Copy the records below exactly, omitting any pictures they contain.

===

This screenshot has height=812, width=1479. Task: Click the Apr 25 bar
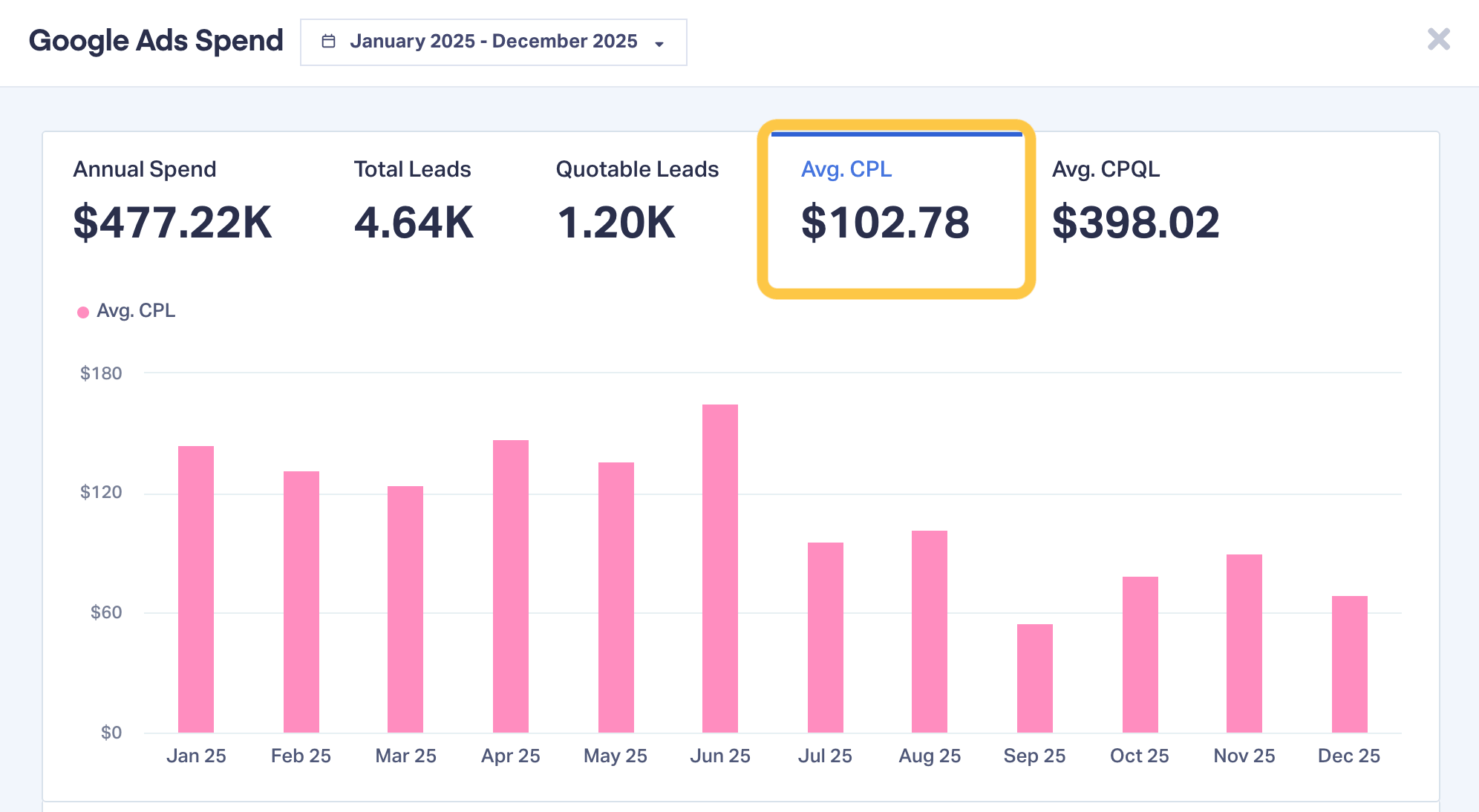[x=511, y=586]
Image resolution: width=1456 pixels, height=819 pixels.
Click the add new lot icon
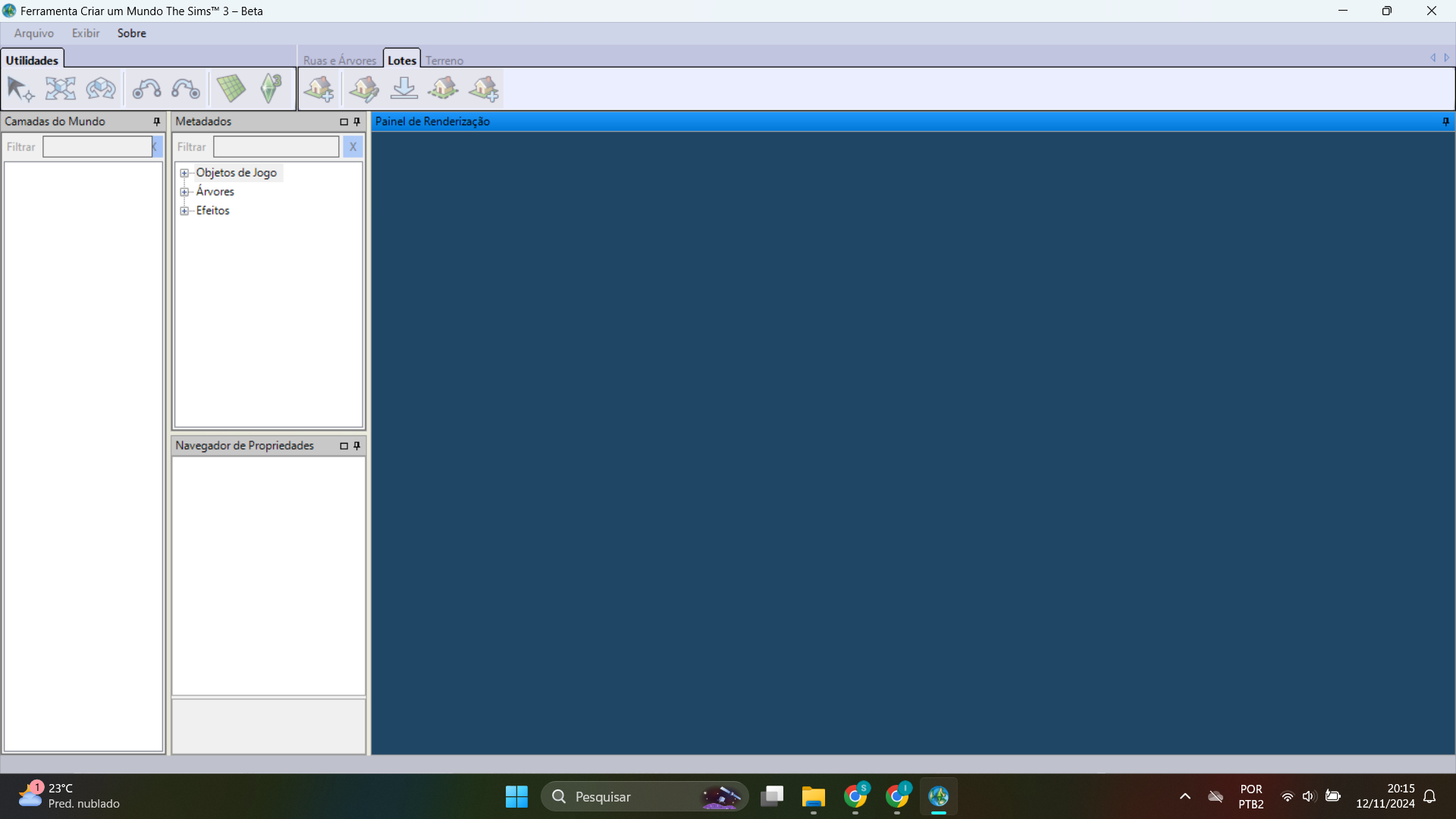click(x=319, y=89)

===

ANSWER BOX =>
This screenshot has height=812, width=1479. Task: Click the Apr 25 bar
[x=511, y=586]
Image resolution: width=1456 pixels, height=819 pixels.
Click the add new lot icon
click(x=319, y=89)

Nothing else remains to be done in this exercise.